In 1983, the Ministry of Science and Technology established a National Computer Committee to create the required policies. The committee was also responsible to carry out programs to expand and promote the efficacious use of the sector. In 1988, the committee was replaced by the National Computer Board. In 1990, the ministry reformed the board and reconstituted it as the Bangladesh Computer Council to monitor computer- and IT-related works in the country.

== ICT industry ==
The ICT industry has emerged as a vital growth sector in the country's economy. The Bangladesh Association of Software and Information Services (BASIS) was established in 1997 as the national trade body for software and IT service industry. Starting with only 17 member companies, by 2009 membership had grown to 326. In a study among Asian countries by Japan International Cooperation Agency in 2007–08, Bangladesh was ranked first in software and IT services competitiveness and third in competencies, after India and China. The World Bank, in a study conducted in 2008, projected triple digit growth for Bangladesh in IT services and software exports. Bangladesh was also listed as one of the top 30 Countries for Offshore Services in 2010–2011 by Gartner. The Internet penetration has also grown to 21.27 percent in 2012, up from 3.2 percent three years prior.
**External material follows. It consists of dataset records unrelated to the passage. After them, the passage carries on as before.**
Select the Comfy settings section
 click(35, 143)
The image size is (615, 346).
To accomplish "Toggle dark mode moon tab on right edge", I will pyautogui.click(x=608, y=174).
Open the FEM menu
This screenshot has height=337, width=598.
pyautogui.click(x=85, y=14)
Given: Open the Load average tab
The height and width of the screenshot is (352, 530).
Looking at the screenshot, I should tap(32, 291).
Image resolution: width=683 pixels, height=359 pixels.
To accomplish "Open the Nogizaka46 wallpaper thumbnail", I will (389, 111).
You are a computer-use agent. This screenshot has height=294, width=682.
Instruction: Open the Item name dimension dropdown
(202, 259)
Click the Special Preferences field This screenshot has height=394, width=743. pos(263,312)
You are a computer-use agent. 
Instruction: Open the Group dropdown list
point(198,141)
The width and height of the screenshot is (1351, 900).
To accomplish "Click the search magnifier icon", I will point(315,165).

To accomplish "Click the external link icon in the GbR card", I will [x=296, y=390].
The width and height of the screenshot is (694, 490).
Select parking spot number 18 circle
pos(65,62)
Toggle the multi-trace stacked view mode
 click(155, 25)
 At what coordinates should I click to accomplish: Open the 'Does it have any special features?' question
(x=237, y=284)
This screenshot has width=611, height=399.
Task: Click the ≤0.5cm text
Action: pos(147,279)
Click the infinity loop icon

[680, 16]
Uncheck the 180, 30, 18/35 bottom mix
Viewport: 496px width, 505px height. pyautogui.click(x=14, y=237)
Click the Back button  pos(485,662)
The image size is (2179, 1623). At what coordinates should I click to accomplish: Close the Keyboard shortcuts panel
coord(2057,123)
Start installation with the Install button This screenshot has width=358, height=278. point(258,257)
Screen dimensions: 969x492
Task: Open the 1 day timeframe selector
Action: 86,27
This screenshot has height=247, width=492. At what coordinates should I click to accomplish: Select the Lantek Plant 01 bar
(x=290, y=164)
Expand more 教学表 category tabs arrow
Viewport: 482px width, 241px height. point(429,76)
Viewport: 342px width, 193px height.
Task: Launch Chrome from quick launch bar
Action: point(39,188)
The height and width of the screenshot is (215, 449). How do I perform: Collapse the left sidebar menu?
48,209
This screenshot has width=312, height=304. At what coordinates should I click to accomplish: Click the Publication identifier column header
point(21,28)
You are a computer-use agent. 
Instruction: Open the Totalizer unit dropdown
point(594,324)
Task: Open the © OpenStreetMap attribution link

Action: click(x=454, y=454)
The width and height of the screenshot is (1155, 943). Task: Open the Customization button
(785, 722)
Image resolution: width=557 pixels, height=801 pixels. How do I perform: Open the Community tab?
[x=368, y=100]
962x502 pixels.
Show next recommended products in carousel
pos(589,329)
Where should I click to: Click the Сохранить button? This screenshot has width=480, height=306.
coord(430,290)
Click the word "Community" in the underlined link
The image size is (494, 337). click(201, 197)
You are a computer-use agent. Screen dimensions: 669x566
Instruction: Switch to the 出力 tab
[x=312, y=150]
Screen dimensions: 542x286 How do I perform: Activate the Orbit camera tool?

The Information and Communications Technology (ICT) sector of the country has maintained 57.21 percent export growth on an average over the last nine years since 2009. In the fiscal year (FY) 2016–17, Bangladesh ICT sector registered export earnings worth US$0.8 billion from the global market and US$1.54 billion from the domestic market span – thereby making around one percent contribution to the gross domestic product (GDP). The ICT sector has created around three hundred thousand job opportunities so far. ICT exports of the country were projected to reach US$5 billion by 2025.

As the Internet usage increases, the government expected the IT sector to add 7.28 percent to GDP growth by 2021.